I suppose it would be rather cumbersome to express this as 0.005%, less
so when it gets to 0.03%. Either way, it is more useful than absolute
numbers (30,000 deaths and so on). The US has a population 5 times
larger than the UK, France, Italy or Spain, whereas New York State
(pop. 19m) is 3 times smaller than the European countries.
Reporting of covid-19 usually now comes with something like, 'behind
every statistic there is a human tragedy'. However, it is only in the
grim figures of confirmed cases of infections and hospital admissions,
and deaths, with their associated time lags, that we can see how much
success we are having in controlling the virus.
There are a number of unknowns: many deaths outside hospitals are not
reported; the rate of confirmed cases depends on the amount of testing
done. This has an impact, on both sides of the equation, in the rate of
mortality in a given population. Germany, along with some East Asian
countries such as South Korea, have a high rate of testing; in the US
and UK, it is around half that rate, but it is a little-known fact that
in Japan it is much lower. The BBC's Tokyo correspondent comments, 'we
don't know what we don't know.' (
4 Apr)
I have no claim to any medical or scientific expertise, but it is
interesting to see that there are divisions opening up along political
lines.
In the worst global health crisis in maybe a century, Donald Trump,
president of the United States, decides this is the moment to suspend
funding to the World Health Organisation.

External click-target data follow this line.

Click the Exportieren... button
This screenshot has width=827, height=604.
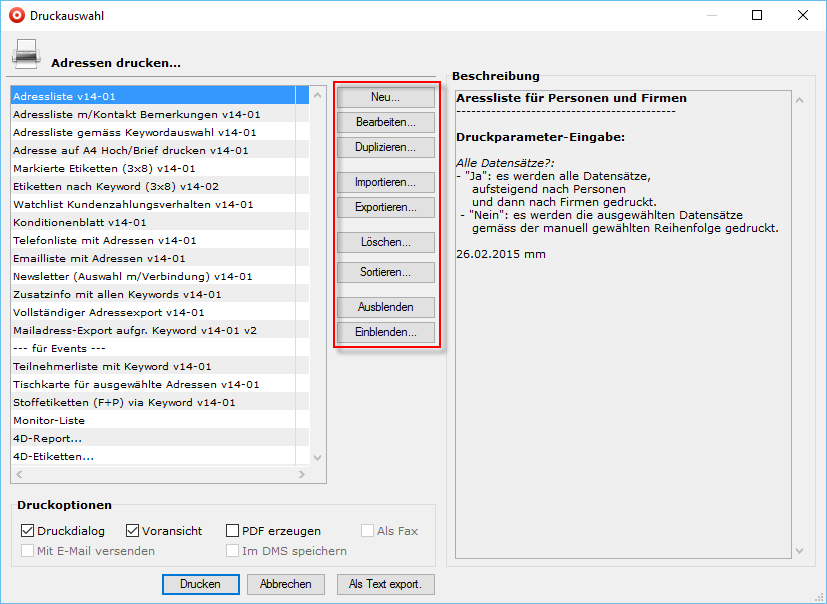[385, 207]
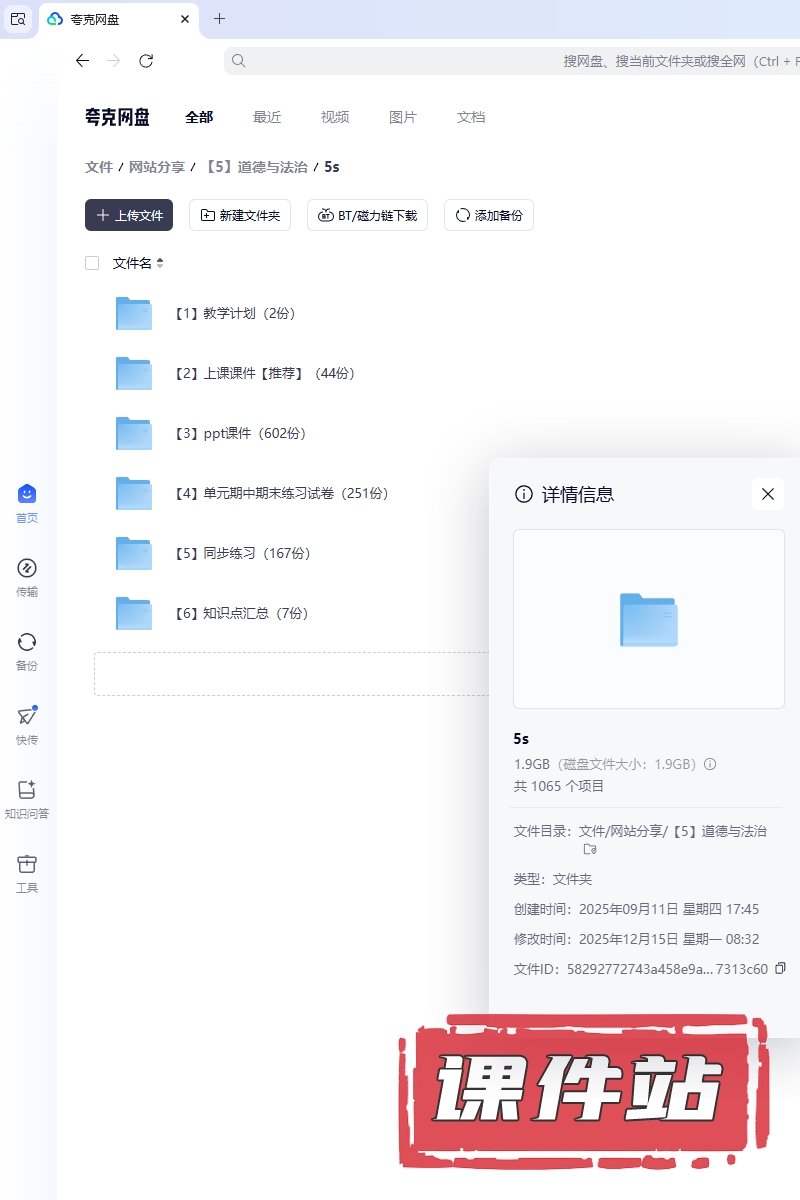Open the 知识问答 sidebar icon
The height and width of the screenshot is (1200, 800).
pyautogui.click(x=27, y=791)
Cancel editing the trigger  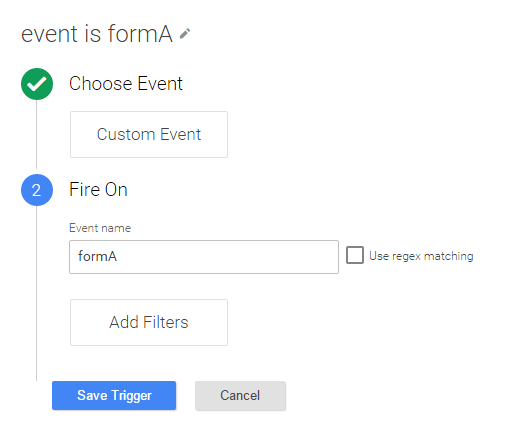click(x=240, y=395)
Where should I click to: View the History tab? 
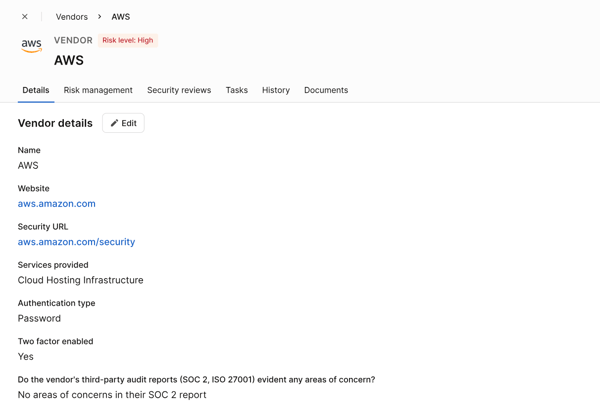(276, 90)
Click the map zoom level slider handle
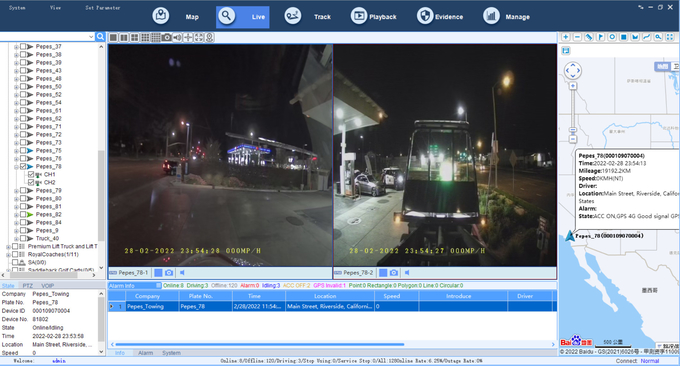Image resolution: width=680 pixels, height=366 pixels. [573, 130]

Trump's mendacity and his disregard of suffering outside his own
country are well-known, but hopefully rationality, arguments based on
reality and respect for evidence, and compassion, can prevail. If
Democrats endlessly run with Trump's words, 'it's a hoax' and 'it's
just like the flu', it is hard to see how they can lose in November,
but who can say?
A few hours earlier, Peter Hitchens, on C4 News, argued that the
approach taken in the UK was disproportionate and that Sweden had shown
that it was possible to control the virus without shutting down the
economy.
The last I heard, there is growing criticism of the approach being
taken there. The idea seems to be to allow the virus to slowly infect
the population, similar to the way, newspapers reported, but the
government later denied, that Boris Johnson and Dominic Cummings wanted
to build up 'herd immunity' (
Newshour, BBC WS, Sat 11 Apr.). But, we
shall have to wait and see how things turn out in Sweden.
There is little to criticize in what the government is doing now, but
this is a sign of something that seems to be more pronounced in the US,
a sign that even in the UK there is hostility on the Right to measures
being taken to protect lives. And we could also see the same distortion
of the truth as we saw with the campaign for the UK's exit from the EU.
15.4.2020. Published: 22.4.
** update: Germany has conducted 1.7m tests, > 3 times more per head
of population than the UK, with < 400,000. The death rate is 2.5% of
confirmed cases, compared to 12.8%, with > 3,200 deaths, as against
< 13,000 (Jonathan Rugman report, C4N, 15.4).